(begin)

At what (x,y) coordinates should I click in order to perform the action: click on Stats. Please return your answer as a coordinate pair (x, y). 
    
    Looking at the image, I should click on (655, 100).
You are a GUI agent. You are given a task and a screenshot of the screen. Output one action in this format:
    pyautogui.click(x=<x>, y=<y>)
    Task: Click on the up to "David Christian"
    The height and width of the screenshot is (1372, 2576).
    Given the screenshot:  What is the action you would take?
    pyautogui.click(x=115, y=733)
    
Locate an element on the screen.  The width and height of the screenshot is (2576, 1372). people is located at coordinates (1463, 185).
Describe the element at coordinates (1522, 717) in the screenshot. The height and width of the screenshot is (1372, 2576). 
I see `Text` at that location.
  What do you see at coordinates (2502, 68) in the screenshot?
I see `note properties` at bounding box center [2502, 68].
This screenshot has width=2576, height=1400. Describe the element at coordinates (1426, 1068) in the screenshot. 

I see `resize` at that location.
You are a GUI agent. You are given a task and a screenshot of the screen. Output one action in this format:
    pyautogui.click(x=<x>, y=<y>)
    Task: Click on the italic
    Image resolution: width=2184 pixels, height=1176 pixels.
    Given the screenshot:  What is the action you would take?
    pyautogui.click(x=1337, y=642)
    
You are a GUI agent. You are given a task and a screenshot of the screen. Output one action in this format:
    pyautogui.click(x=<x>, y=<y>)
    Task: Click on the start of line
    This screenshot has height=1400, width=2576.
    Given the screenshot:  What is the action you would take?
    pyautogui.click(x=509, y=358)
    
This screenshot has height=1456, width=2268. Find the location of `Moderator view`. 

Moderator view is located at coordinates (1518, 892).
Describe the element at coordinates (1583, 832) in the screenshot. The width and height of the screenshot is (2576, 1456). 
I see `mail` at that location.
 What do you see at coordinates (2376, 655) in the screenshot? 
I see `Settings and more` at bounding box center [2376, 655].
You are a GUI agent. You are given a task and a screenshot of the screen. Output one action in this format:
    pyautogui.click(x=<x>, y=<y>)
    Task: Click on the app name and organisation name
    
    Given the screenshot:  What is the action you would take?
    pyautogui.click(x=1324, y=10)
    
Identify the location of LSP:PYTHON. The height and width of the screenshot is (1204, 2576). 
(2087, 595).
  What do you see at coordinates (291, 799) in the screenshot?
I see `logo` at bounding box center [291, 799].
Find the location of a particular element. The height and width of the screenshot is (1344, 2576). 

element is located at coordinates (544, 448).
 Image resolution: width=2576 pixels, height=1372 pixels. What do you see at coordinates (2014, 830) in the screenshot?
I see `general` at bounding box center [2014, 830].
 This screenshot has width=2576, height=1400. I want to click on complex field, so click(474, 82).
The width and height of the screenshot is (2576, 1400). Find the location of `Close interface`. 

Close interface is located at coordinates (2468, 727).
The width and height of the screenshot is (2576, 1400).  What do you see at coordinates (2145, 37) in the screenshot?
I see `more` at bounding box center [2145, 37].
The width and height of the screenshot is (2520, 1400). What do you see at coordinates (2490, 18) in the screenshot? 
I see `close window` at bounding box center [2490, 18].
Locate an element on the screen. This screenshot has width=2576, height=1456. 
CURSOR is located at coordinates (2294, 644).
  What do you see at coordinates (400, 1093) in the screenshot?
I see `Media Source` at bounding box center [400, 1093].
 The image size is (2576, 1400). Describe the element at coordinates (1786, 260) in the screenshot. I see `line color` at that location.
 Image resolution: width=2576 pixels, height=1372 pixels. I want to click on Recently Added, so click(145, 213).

(end)

OBJECTIVE ▸ Return the lines exactly as they appear, starting with the first line of the material and going on through the line that contains "pyautogui.click(x=1337, y=642)".

RESULT FOR THIS TASK ▸
At what (x,y) coordinates should I click in order to perform the action: click on Stats. Please return your answer as a coordinate pair (x, y). 
    
    Looking at the image, I should click on (655, 100).
You are a GUI agent. You are given a task and a screenshot of the screen. Output one action in this format:
    pyautogui.click(x=<x>, y=<y>)
    Task: Click on the up to "David Christian"
    The height and width of the screenshot is (1372, 2576).
    Given the screenshot:  What is the action you would take?
    pyautogui.click(x=115, y=733)
    
Locate an element on the screen.  The width and height of the screenshot is (2576, 1372). people is located at coordinates (1463, 185).
Describe the element at coordinates (1522, 717) in the screenshot. The height and width of the screenshot is (1372, 2576). 
I see `Text` at that location.
  What do you see at coordinates (2502, 68) in the screenshot?
I see `note properties` at bounding box center [2502, 68].
This screenshot has width=2576, height=1400. Describe the element at coordinates (1426, 1068) in the screenshot. 

I see `resize` at that location.
You are a GUI agent. You are given a task and a screenshot of the screen. Output one action in this format:
    pyautogui.click(x=<x>, y=<y>)
    Task: Click on the italic
    Image resolution: width=2184 pixels, height=1176 pixels.
    Given the screenshot:  What is the action you would take?
    pyautogui.click(x=1337, y=642)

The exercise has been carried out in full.